Verfassungsbeschwerde als unzulässig zurückgewiesen (VerfGH NRW, 31.5.2022)
KI-Zusammenfassung
Der Verfassungsgerichtshof NRW weist eine Verfassungsbeschwerde als unzulässig zurück. Das Gericht bemängelt insbesondere die wohl nicht erschöpfte Rechtswegnutzung (§ 54 VerfGHG) sowie die unzureichende Begründung gemäß §§ 18, 55 VerfGHG. Eine grundsätzliche Rechtsverkennung durch unterbliebene EuGH-Vorlage (Art. 267 AEUV) ist aus der Begründung nicht ersichtlich. Weitergehende Ausführungen unterbleiben.
Ausgang: Verfassungsbeschwerde als unzulässig zurückgewiesen/verworfen wegen Nichterschöpfung des Rechtswegs und unzureichender Begründung
Abstrakte Rechtssätze
Eine Verfassungsbeschwerde ist unzulässig, wenn der Rechtsweg nicht ordnungsgemäß erschöpft wurde.
Die gesetzlichen Begründungsanforderungen für Verfassungsbeschwerden (§§ 18 Abs.1 Satz2, 55 Abs.1 Satz1, 55 Abs.4 VerfGHG) sind substantiell einzuhalten; bei deren Verletzung ist die Beschwerde unzulässig.

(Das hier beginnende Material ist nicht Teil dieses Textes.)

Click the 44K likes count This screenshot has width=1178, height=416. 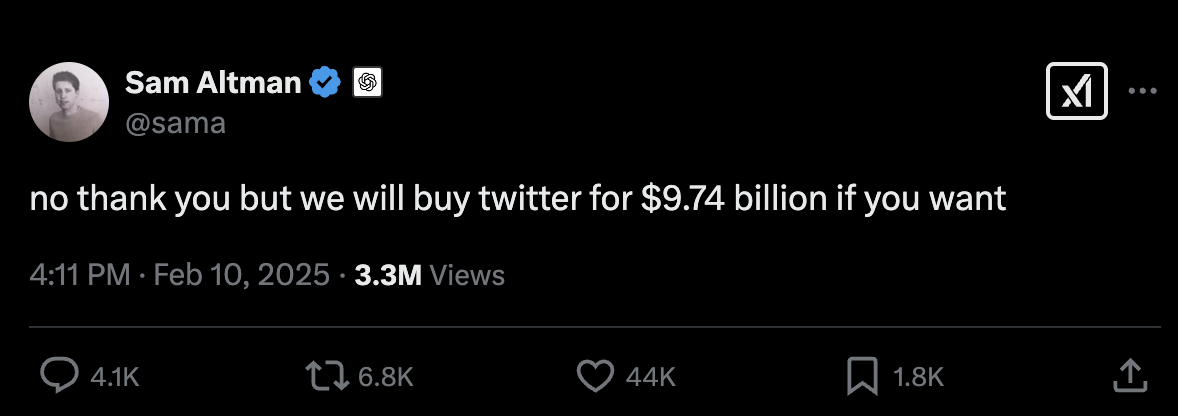[x=650, y=376]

Es gehört nicht zu den Aufgaben des Verfassungsgerichts, die Beschwerdebegründung und Anlagen nach möglichen, nicht ausdrücklich vorgetragenen Beeinträchtigungen zu durchsuchen; der Beschwerdeführer hat entscheidungserhebliche Tatsachen und Rechtsbegründungen darzulegen.

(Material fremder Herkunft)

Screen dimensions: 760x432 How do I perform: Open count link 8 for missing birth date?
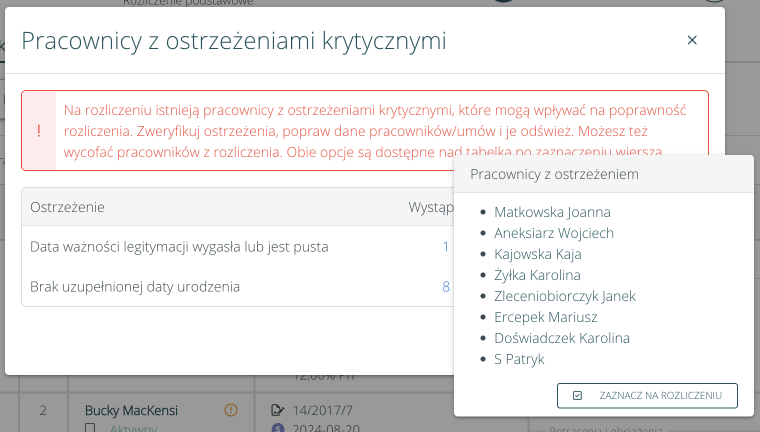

Dass eine Gerichtsentscheidung verfassungsrechtlich zu einer Vorlage an den EuGH nach Art. 267 AEUV verpflichtet hätte, muss aus der Beschwerde substantiiert hervorgehen, um eine Verletzung des Gewährleistungsgehalts von Grundrechten darzulegen.
Tenor
Die Verfassungsbeschwerde wird als unzulässig zurückgewiesen.
Gründe
Die Verfassungsbeschwerde wird gemäß § 58 Abs. 2 Satz 1, § 59 Abs. 2 Satz 1 VerfGHG durch die Kammer zurückgewiesen, weil sie unzulässig ist.

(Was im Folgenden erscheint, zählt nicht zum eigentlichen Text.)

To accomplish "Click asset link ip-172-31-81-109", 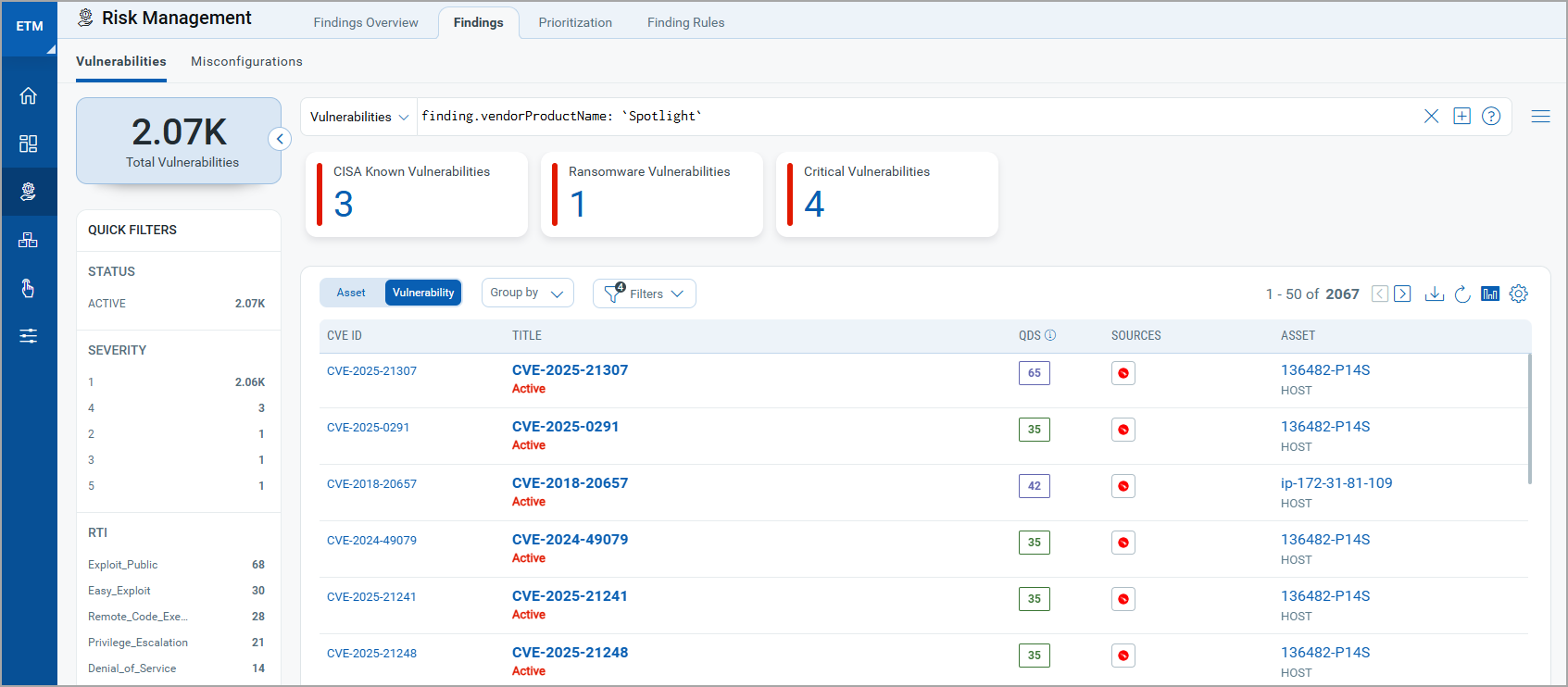I will click(1336, 482).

Abgesehen davon, dass der Rechtsweg nicht ordnungsgemäß erschöpft sein dürfte (vgl. § 54 Satz 1 VerfGHG), genügt sie jedenfalls nicht den sich aus § 18 Abs. 1 Satz 2 Halbs. 1, § 55 Abs. 1 Satz 1 und Abs. 4 VerfGHG ergebenden Begründungsanforderungen. Eine grundsätzliche Verkennung des Gewährleistungsgehalts von Grundrechten durch eine unterbliebene Vorlage an den Gerichtshof der Europäischen Union gemäß Art. 267 AEUV geht aus der Beschwerdebegründung selbst nicht hervor. Es ist auch nicht Aufgabe des Verfassungsgerichtshofs, in der Beschwerdebegründung und ihren etwaigen – hier offenbar auch unvollständig vorgelegten – Anlagen nach möglichen Beeinträchtigungen eines als verletzt gerügten Rechts zu suchen (vgl. VerfGH NRW, Beschluss vom 27. Oktober 2020 – VerfGH 124/20.VB-1 –, juris, Rn. 10).
Von einer weiteren Begründung wird gemäß § 58 Abs. 2 Satz 4 VerfGHG abgesehen.